*Task details*
The reply should give back every entry exactly as written.

####################

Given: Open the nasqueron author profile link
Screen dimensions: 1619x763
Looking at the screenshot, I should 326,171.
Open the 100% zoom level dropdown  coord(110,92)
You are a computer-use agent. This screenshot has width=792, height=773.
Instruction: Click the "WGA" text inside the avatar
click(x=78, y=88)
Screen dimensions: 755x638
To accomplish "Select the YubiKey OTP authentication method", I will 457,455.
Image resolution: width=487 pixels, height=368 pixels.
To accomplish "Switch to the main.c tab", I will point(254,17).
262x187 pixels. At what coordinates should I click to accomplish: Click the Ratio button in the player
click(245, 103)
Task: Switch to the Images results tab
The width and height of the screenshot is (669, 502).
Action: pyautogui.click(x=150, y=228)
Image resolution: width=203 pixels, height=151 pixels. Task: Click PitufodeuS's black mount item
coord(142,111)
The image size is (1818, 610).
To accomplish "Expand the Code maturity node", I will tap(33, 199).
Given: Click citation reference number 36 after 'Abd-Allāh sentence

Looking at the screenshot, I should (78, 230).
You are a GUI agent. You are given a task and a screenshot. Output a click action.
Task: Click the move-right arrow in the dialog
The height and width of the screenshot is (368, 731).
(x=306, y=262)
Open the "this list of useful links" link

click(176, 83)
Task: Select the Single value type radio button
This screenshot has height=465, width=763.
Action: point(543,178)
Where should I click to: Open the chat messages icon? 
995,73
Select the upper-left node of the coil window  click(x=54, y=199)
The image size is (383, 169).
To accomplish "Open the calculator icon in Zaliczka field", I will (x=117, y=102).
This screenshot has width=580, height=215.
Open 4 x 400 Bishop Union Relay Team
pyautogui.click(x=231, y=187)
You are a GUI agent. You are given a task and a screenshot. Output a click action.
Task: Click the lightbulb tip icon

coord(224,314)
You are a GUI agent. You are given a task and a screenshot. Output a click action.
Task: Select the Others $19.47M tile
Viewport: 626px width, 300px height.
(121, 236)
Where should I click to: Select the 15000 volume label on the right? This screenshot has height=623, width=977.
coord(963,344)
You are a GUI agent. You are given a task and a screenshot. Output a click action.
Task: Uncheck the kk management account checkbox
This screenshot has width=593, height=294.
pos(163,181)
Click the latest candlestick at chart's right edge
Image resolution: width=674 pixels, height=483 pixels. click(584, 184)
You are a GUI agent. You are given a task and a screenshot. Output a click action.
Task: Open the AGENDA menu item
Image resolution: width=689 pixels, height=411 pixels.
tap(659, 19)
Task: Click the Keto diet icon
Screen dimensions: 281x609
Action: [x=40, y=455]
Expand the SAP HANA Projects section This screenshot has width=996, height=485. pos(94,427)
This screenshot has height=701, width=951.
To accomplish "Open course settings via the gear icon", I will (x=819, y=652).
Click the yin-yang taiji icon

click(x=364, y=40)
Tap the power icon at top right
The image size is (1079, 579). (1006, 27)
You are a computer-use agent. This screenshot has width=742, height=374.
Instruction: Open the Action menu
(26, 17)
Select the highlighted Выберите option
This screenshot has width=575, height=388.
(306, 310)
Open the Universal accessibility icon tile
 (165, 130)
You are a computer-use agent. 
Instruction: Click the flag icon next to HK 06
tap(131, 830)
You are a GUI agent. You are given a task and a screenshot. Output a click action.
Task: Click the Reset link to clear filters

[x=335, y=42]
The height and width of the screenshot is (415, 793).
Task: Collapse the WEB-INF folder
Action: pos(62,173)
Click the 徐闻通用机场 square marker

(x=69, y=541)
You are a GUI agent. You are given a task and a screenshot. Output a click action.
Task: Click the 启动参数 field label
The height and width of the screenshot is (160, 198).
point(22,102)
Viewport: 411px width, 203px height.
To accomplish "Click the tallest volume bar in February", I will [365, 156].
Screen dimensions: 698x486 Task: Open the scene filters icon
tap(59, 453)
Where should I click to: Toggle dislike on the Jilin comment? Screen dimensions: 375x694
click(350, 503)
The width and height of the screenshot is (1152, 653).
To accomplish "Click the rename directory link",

####################

*Completed task*
Given: Open the nasqueron author profile link
Screen dimensions: 1619x763
Looking at the screenshot, I should 326,171.
Open the 100% zoom level dropdown  coord(110,92)
You are a computer-use agent. This screenshot has width=792, height=773.
Instruction: Click the "WGA" text inside the avatar
click(x=78, y=88)
Screen dimensions: 755x638
To accomplish "Select the YubiKey OTP authentication method", I will 457,455.
Image resolution: width=487 pixels, height=368 pixels.
To accomplish "Switch to the main.c tab", I will point(254,17).
262x187 pixels. At what coordinates should I click to accomplish: Click the Ratio button in the player
click(245, 103)
Task: Switch to the Images results tab
The width and height of the screenshot is (669, 502).
Action: pyautogui.click(x=150, y=228)
Image resolution: width=203 pixels, height=151 pixels. Task: Click PitufodeuS's black mount item
coord(142,111)
The image size is (1818, 610).
To accomplish "Expand the Code maturity node", I will tap(33, 199).
Given: Click citation reference number 36 after 'Abd-Allāh sentence

Looking at the screenshot, I should (78, 230).
You are a GUI agent. You are given a task and a screenshot. Output a click action.
Task: Click the move-right arrow in the dialog
The height and width of the screenshot is (368, 731).
(x=306, y=262)
Open the "this list of useful links" link

click(176, 83)
Task: Select the Single value type radio button
This screenshot has height=465, width=763.
Action: point(543,178)
Where should I click to: Open the chat messages icon? 
995,73
Select the upper-left node of the coil window  click(x=54, y=199)
The image size is (383, 169).
To accomplish "Open the calculator icon in Zaliczka field", I will (x=117, y=102).
This screenshot has width=580, height=215.
Open 4 x 400 Bishop Union Relay Team
pyautogui.click(x=231, y=187)
You are a GUI agent. You are given a task and a screenshot. Output a click action.
Task: Click the lightbulb tip icon

coord(224,314)
You are a GUI agent. You are given a task and a screenshot. Output a click action.
Task: Select the Others $19.47M tile
Viewport: 626px width, 300px height.
(121, 236)
Where should I click to: Select the 15000 volume label on the right? This screenshot has height=623, width=977.
coord(963,344)
You are a GUI agent. You are given a task and a screenshot. Output a click action.
Task: Uncheck the kk management account checkbox
This screenshot has width=593, height=294.
pos(163,181)
Click the latest candlestick at chart's right edge
Image resolution: width=674 pixels, height=483 pixels. click(584, 184)
You are a GUI agent. You are given a task and a screenshot. Output a click action.
Task: Open the AGENDA menu item
Image resolution: width=689 pixels, height=411 pixels.
tap(659, 19)
Task: Click the Keto diet icon
Screen dimensions: 281x609
Action: [x=40, y=455]
Expand the SAP HANA Projects section This screenshot has width=996, height=485. pos(94,427)
This screenshot has height=701, width=951.
To accomplish "Open course settings via the gear icon", I will (x=819, y=652).
Click the yin-yang taiji icon

click(x=364, y=40)
Tap the power icon at top right
The image size is (1079, 579). (1006, 27)
You are a computer-use agent. This screenshot has width=742, height=374.
Instruction: Open the Action menu
(26, 17)
Select the highlighted Выберите option
This screenshot has width=575, height=388.
(306, 310)
Open the Universal accessibility icon tile
 (165, 130)
You are a computer-use agent. 
Instruction: Click the flag icon next to HK 06
tap(131, 830)
You are a GUI agent. You are given a task and a screenshot. Output a click action.
Task: Click the Reset link to clear filters

[x=335, y=42]
The height and width of the screenshot is (415, 793).
Task: Collapse the WEB-INF folder
Action: pos(62,173)
Click the 徐闻通用机场 square marker

(x=69, y=541)
You are a GUI agent. You are given a task and a screenshot. Output a click action.
Task: Click the 启动参数 field label
The height and width of the screenshot is (160, 198).
point(22,102)
Viewport: 411px width, 203px height.
To accomplish "Click the tallest volume bar in February", I will [365, 156].
Screen dimensions: 698x486 Task: Open the scene filters icon
tap(59, 453)
Where should I click to: Toggle dislike on the Jilin comment? Screen dimensions: 375x694
click(350, 503)
The width and height of the screenshot is (1152, 653).
To accomplish "Click the rename directory link",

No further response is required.